PASSAGE PROVIDED:

........

Once the count of unique portraits reached fifteen, two additional sections of the “guidebook” are unlocked: a collection of poetic scraps and Callie Smith’s drawings of all motifs. For the scraps, I tried to frame the speaker differently. Whether it provides a richer sense of who they are is for readers to say. I particularly enjoy the Goya one. I think Callie’s art is terrific. I especially appreciate its physicality. The cards are imperfectly proportioned and bent, and the hand-stitching at the borders adds a rustic craft flavor to their presentation. I hope you enjoy them as much as I do!

How do I, the author, feel about this work? I tried to express something hard to get at directly, and I hope that I succeeded. Once everything came together, I felt that I had done something new and possibly interesting with the parser form. I don’t think I’ve seen anything like Portrait with Wolf. That isn’t to say it’s a gimmick. There’s a lot at stake here. I am mainly interested in works where something is at stake, whether I am reading or writing. It is not easy to put oneself into something and to experience the vulnerability that follows. It is also not easy, as a reader, to attempt empathy.

I hope some of us have met or will meet at the far end of Portrait with Wolf with varied but valuable experiences: understanding or being understood; solidarity; worry in its many senses; recognition; relief at our mutual survival. Has there been a wolf in your life? I see you, and I hope that you see me, too.

........

SUPPLIED MATERIAL:
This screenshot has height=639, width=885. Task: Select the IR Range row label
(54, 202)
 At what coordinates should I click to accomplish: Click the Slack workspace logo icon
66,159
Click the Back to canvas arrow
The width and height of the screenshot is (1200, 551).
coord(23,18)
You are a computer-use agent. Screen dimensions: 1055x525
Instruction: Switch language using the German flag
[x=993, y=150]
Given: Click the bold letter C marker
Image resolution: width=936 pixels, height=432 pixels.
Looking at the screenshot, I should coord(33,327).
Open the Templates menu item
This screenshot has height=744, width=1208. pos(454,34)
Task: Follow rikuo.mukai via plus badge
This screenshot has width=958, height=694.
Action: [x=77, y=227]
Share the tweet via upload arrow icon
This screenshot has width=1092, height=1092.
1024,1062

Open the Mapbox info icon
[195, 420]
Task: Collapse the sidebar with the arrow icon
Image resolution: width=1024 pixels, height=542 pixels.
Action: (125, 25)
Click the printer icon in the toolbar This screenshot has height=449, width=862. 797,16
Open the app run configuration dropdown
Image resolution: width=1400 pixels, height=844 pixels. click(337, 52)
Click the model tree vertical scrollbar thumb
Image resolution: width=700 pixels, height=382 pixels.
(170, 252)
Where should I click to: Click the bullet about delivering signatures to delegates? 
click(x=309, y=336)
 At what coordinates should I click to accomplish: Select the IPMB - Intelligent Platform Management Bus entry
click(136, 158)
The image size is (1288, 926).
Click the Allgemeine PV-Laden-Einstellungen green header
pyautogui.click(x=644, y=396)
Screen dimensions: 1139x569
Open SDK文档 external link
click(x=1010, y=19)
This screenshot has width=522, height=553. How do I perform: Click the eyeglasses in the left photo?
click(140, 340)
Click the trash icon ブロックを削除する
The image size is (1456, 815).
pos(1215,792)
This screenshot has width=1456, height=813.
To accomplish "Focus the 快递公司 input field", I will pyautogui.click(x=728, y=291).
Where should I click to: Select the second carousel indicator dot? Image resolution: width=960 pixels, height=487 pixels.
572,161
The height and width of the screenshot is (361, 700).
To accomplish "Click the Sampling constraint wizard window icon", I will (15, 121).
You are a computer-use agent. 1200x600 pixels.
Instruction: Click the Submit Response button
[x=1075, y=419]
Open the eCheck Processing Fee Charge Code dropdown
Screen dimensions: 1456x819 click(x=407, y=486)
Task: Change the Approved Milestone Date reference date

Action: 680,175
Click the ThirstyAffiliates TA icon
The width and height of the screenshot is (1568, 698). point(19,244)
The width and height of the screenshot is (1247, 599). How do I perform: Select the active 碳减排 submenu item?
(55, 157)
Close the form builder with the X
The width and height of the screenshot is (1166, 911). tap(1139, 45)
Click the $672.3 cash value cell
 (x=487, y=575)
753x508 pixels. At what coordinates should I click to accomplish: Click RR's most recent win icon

........

EXERCISE INSTRUCTIONS:
[1] Summarize the passage about Portrait with Wolf in two sentences.
[2] Extend the passage about Portrait with Wolf beyond its final sentence.

EXPECTED OUTPUTS:
[1] When fifteen unique portraits have been counted, two more sections of the guidebook unlock: a collection of poetic scraps that frame the speaker differently, and Callie Smith's drawings of all motifs, whose physicality and hand-stitched borders the author admires. The author feels that something new was done with the parser form in Portrait with Wolf, stresses that a lot is at stake in it, and hopes readers meet at its far end with experiences such as understanding, solidarity, recognition and relief.

[2]
Appendix: Parser Poetics

What would I call this new form? In a humanities or creative writing context, I would call it a “parser.” That is accurate, for one thing, and I also think the term might intrigue other readers or writers. Among an audience of parser game players, however, that name would likely confuse. Sadly, I have no better idea for the moment, so for the duration of this post any reference to a “parser” is, in fact, a reference to the poetic form used in Portrait with Wolf.

As I imagine it, a series is a long poem with six parts. Alternately, we could consider each part its own poem, and the series a collection. One framing emphasizes interrelation between the parts, while the other implies a looser and more associative relationship between elements. I will stick with “part” for now.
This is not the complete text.